Trying to corral a lifetime’s experiences into a class that met one day a week for three hours involved no small amount of planning, and the class was constantly evolving during Eisner’s 1974–1993 involvement with the school, to such an extent that he wrote three textbooks—
Comics and Sequential Art
(1985),
Graphic Storytelling and Visual Narrative
(1996), and
Expressive Anatomy
(published posthumously in 2008)—as a result of the experience. It wasn’t enough just to cover such topics as story breakdowns, panel construction, dialogue, narrative, and point of view in the class; one could understand all there was to know about the art of the comic book and never see his or her work published. Eisner believed that he had an obligation to share his knowledge about the
business
of comics and how it was as important for artists never to compromise the ownership of their work as it was to be notable.

His students would remember him as a supportive but no-nonsense teacher, a guy who wore a jacket and tie at a time when T-shirts, torn blue jeans, and punk hairstyles were in vogue among many of his students. Award-winning filmmaker John Dilworth, who attended the School of Visual Arts from 1982 to 1985, characterized the students as “paint-splattered torn jeans and sneakers, tee, oversize black portfolio, smokes, dirty fingers, swaggering pride, diamond ambition, and arrogant willfulness immune to objectivity and criticism.” Eisner’s teaching style, he said, was “one of amusement …

“He appeared to be amused by the students and the work they presented to him,” Dilworth said. “He wouldn’t approach the students. The students would present their studies to him for criticism. He was always chuckling. He rarely expressed dramatic comments.
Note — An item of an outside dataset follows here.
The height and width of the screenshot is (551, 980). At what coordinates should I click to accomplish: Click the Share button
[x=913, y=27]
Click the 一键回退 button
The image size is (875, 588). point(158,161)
He was a gentleman. The studies were ‘corrected’ with tissue paper. The results were immediate. As I reflect, Eisner may have contributed to my belief that comparisons make the best education. Eisner would simply redraw the assignment in front of you. What made the critique so effective was how fair he was in complimenting the good or promising qualities.”
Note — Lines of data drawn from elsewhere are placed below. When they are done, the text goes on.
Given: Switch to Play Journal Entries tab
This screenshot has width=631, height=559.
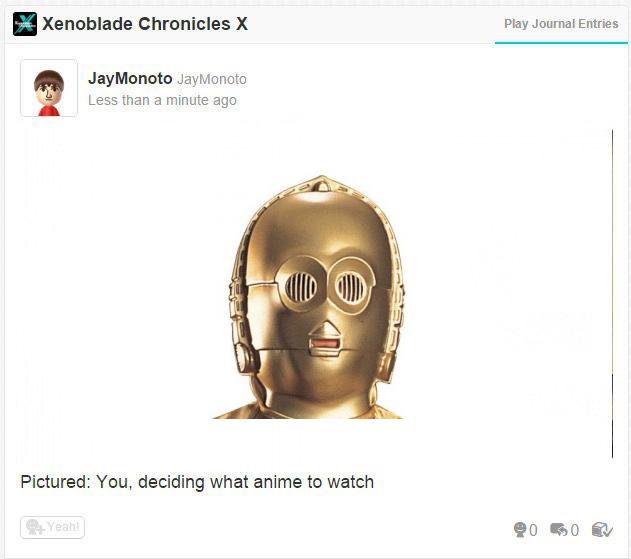Looking at the screenshot, I should tap(561, 24).
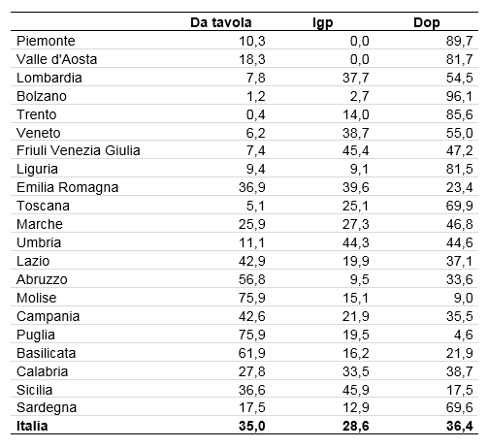489x448 pixels.
Task: Click the bold Italia total label
Action: tap(32, 426)
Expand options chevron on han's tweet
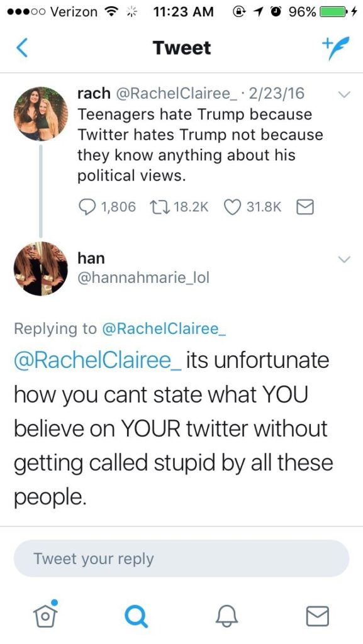 click(x=343, y=259)
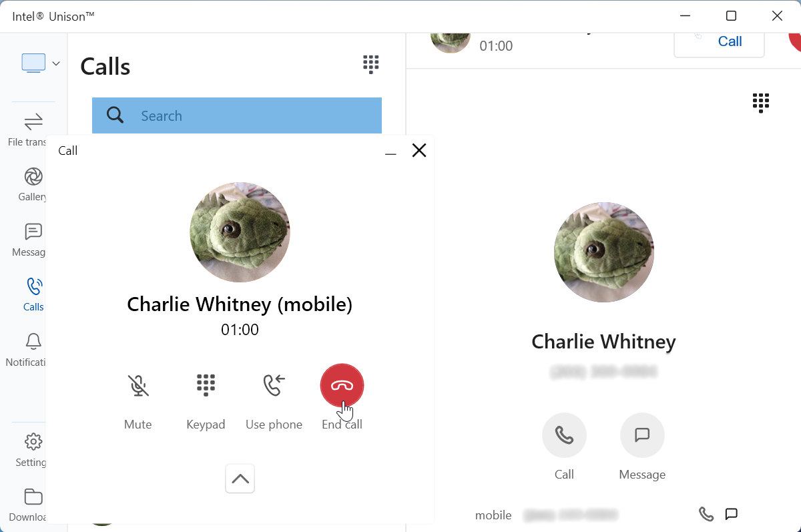The height and width of the screenshot is (532, 801).
Task: Open the in-call Keypad
Action: point(206,385)
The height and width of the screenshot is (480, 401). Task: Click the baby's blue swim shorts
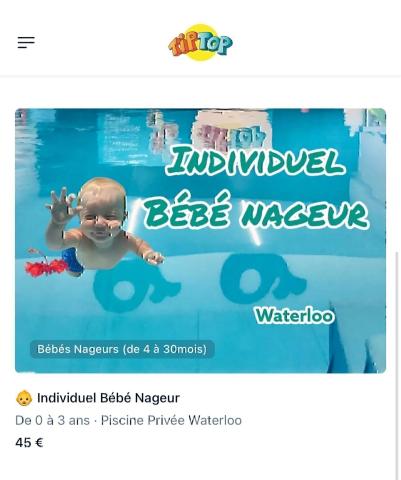tap(73, 262)
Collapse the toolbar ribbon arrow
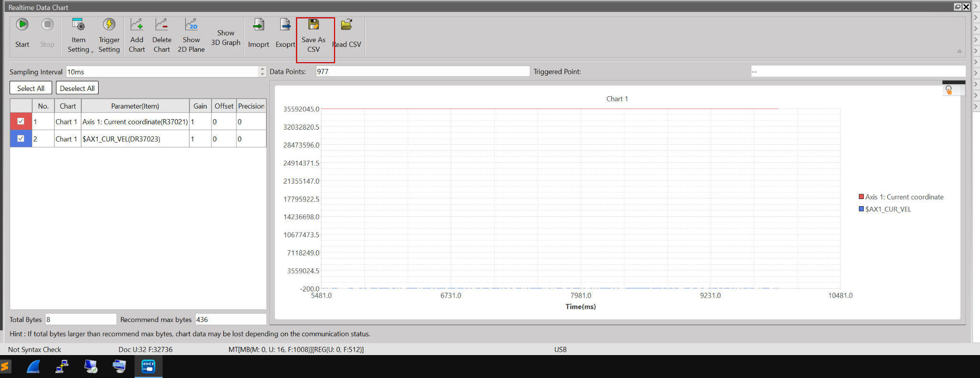This screenshot has height=378, width=980. click(x=959, y=51)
Eisner reminded Batton Lash of someone “sort of like a shop teacher. He had a good rapport with the class, but everyone in that class knew who was in charge. He wasn’t going to put up with any nonsense, and I think that came from his years of running a shop.”

Eisner’s style, his former students all agreed, contrasted strongly with the teaching style of Harvey Kurtzman, whose class was as popular as Eisner’s. Loose and easygoing, Kurtzman wanted his students to be his friends, to the point where he would invite some of them into his home. Students who had taken both artists’ classes felt that Kurtzman let the more aggressive students walk all over him, whereas with Eisner there was no thought of disruption. On those occasions when someone did act out, Eisner didn’t hesitate to throw the student out.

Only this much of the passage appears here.